The owner of a wireless internet company had testified that he was the victim of two employees’ blackmailing him and that his company lost some 15 billion won ($13 million) because the culprits spread false information about the company concerning securities fraud.

The prosecution indicted the two in December, only to find two months later that the owner and his business partner had in fact committed securities fraud.

One employee indicted for blackmail, a 52-year-old surnamed Byun, graduated with a legal affairs major from Seoul National University. Another, a 44-year-old surnamed Jeon, graduated from the renowned Republic of Korea Naval Academy.

According to police, the president of an IT company, a 41-year-old surnamed Han, bought a wireless internet installing company in March last year. He hired Byun and Jeon to this company after he was introduced to them via acquaintances.

After they joined, the wireless internet company seemed to do very well. Word got around that the company would be investing in a low Earth orbit satellite communication network and that it was selected to accompany President Park Geun-hye on her trip to Iran last May, as part of her business delegation.

They were rumors, authorities said, but they were believed to be true by many investors. The price of the company’s stocks rose from 10,000 won per share last March to about 40,000 won by May. The company planned an event with some 10 international buyers in October.

But just before October, Byun and Jeon found that Han had spread false information on the company to drive up the company’s stock price, violating the Financial Investment Services and Capital Markets Act.

“We have submitted a petition to police on the corruption within the company,” Byun and Jeon reportedly told Han. “If you pay us 1 billion won each within four days, we will cancel our petition to police.”

According to authorities, Han said he would pay the money if they cancelled the petition first. The two refused. The petition was processed and the Korea Exchange in October put out an inquiry notice. With this, the stock price of the company dropped 29.98 percent on that day.
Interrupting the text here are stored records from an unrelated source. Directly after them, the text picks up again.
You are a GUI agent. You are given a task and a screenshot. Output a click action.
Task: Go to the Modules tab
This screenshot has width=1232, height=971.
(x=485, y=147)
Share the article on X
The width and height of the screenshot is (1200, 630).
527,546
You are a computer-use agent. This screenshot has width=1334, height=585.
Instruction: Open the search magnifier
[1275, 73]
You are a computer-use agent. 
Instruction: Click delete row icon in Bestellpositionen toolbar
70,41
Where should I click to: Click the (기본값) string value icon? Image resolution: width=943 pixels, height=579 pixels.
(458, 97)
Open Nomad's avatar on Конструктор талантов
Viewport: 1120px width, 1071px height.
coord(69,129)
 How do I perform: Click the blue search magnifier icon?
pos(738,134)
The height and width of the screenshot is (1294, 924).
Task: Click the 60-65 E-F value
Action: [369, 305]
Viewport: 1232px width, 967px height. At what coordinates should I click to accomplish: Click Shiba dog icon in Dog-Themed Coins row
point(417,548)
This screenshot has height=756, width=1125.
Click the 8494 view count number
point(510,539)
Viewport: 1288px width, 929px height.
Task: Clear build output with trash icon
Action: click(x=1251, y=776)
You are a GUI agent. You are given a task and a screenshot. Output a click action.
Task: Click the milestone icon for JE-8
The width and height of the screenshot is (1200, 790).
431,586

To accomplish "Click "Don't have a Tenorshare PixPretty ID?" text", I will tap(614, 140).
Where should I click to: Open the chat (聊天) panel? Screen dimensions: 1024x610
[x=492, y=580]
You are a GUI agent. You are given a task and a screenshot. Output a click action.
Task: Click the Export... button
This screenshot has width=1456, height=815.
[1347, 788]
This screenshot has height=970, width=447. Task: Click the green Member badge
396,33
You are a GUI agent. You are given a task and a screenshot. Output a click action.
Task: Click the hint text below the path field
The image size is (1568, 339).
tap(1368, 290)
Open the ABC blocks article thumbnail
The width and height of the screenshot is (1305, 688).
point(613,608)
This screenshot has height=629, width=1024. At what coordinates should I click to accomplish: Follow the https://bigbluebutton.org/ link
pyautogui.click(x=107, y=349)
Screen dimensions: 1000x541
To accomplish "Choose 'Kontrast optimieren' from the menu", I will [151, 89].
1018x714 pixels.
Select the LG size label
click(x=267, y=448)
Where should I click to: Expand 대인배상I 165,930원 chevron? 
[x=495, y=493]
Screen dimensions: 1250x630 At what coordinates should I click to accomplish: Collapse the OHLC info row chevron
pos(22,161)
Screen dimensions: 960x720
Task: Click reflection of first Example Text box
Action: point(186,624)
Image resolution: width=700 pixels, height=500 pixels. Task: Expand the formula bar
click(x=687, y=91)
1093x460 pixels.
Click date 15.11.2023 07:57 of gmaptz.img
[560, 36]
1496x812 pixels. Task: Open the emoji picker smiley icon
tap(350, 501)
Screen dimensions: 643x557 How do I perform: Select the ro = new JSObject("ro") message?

Han then sued Byun and Jeon.

“The two accused me of a securities fraud without any evidence, and blackmailed me constantly. I paid them 1.6 billion won,” Han wrote in his petition to police. “Because of what they did, the company image plummeted and it suffered some 15 billion won in costs.”

Police handed over the case to prosecution, which in December indicted Byun and Jeon for blackmail.

Within two months, however, Han and his business partner, a 51-year-old surnamed Lee, who was the president of the wireless internet company that Han bought, were arrested by prosecutors in Seoul for securities fraud.

Prosecutors indicted the two on Feb. 2 for spreading false information and raking in about 10 billion won worth of illegal profits. The company’s stock has been scrapped from the market since Han’s indictment.

“If Byun and Jeon received money from Han, they are still viable to be legally prosecuted,” said a police officer.